Stored records:
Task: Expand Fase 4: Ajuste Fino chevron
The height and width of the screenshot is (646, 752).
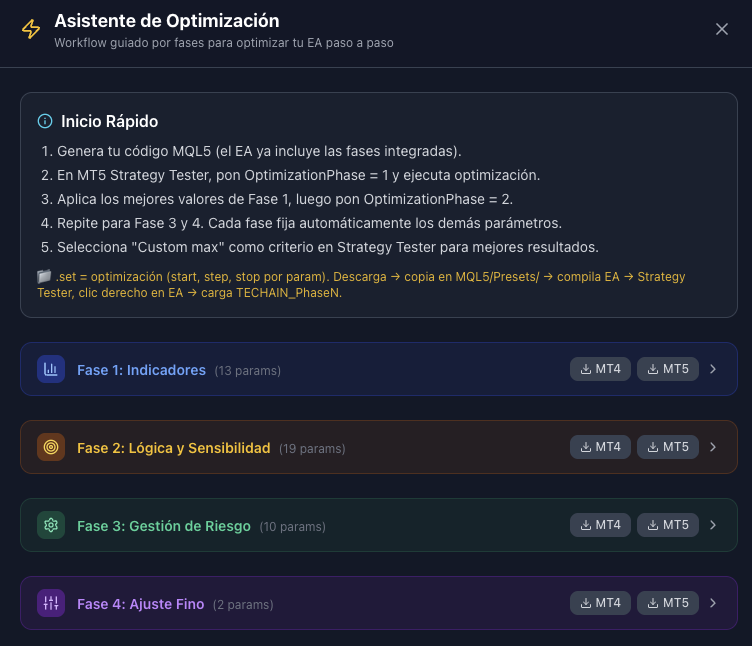Action: (x=713, y=603)
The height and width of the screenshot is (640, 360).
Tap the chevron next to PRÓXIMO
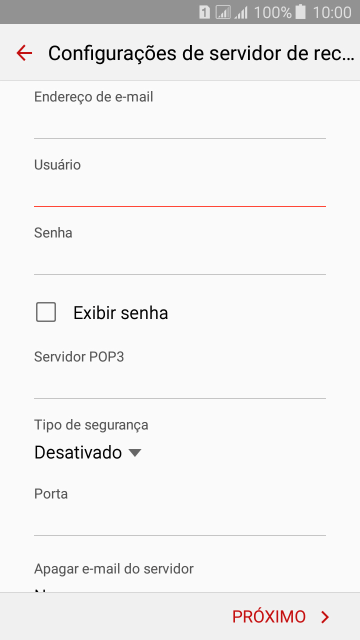325,617
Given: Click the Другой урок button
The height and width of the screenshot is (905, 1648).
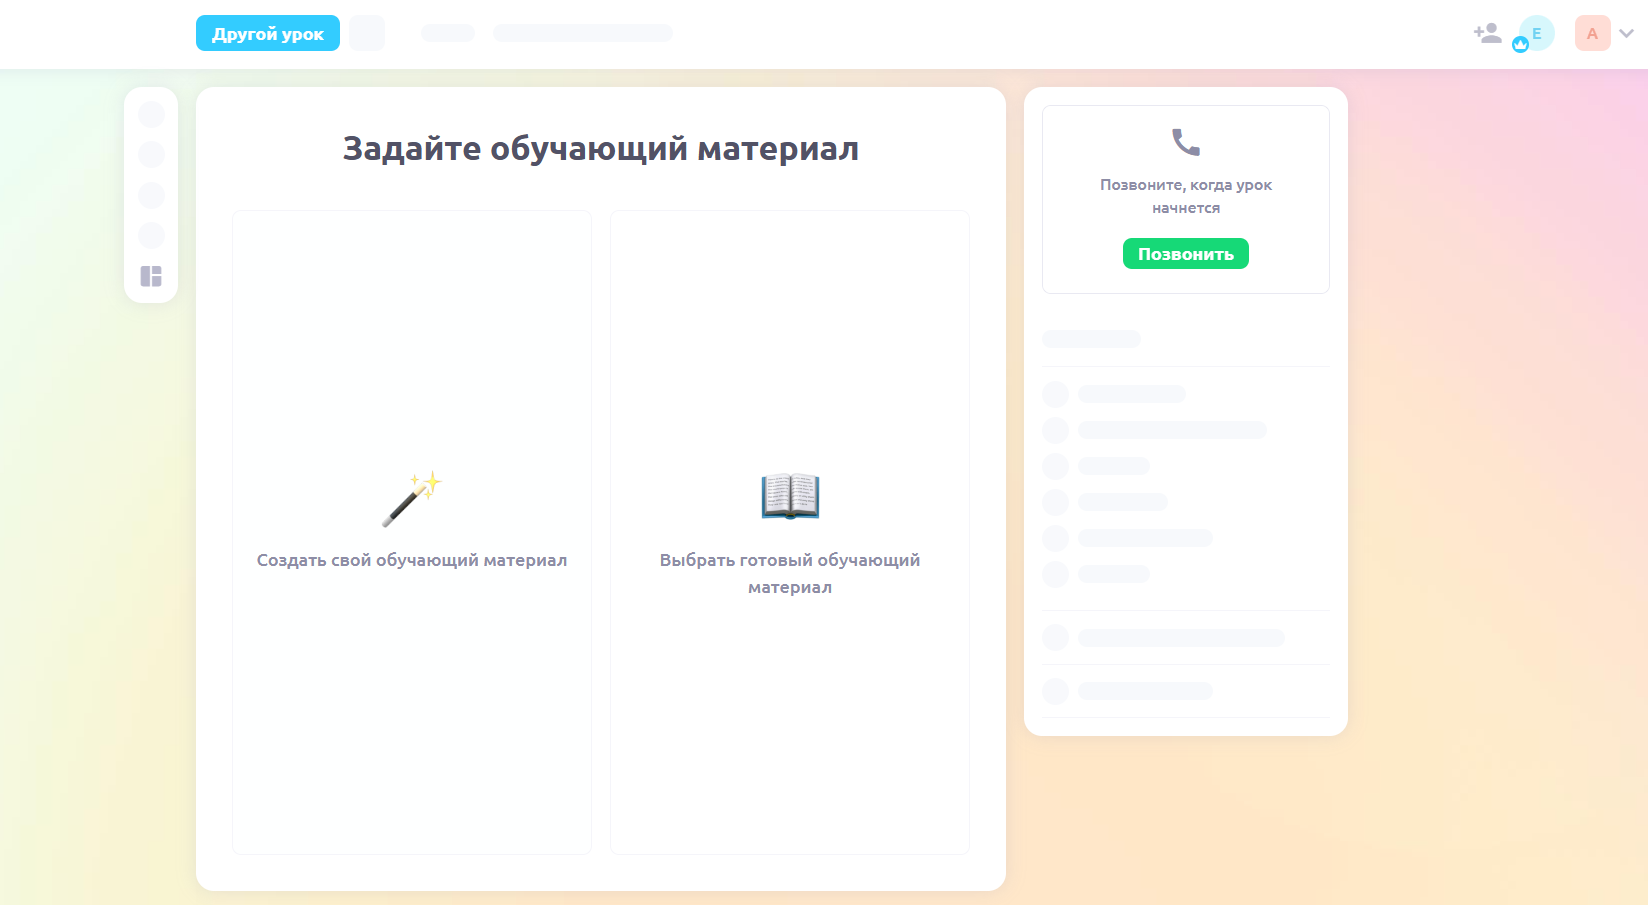Looking at the screenshot, I should pos(268,33).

# [WHAT TO PRODUCE]
Copy exactly the lines from the one containing "The height and width of the screenshot is (905, 1648)." through the final line of the records above, both included, and leave out any pictures.

# [YOUR SOLUTION]
The height and width of the screenshot is (905, 1648).
Looking at the screenshot, I should pos(268,33).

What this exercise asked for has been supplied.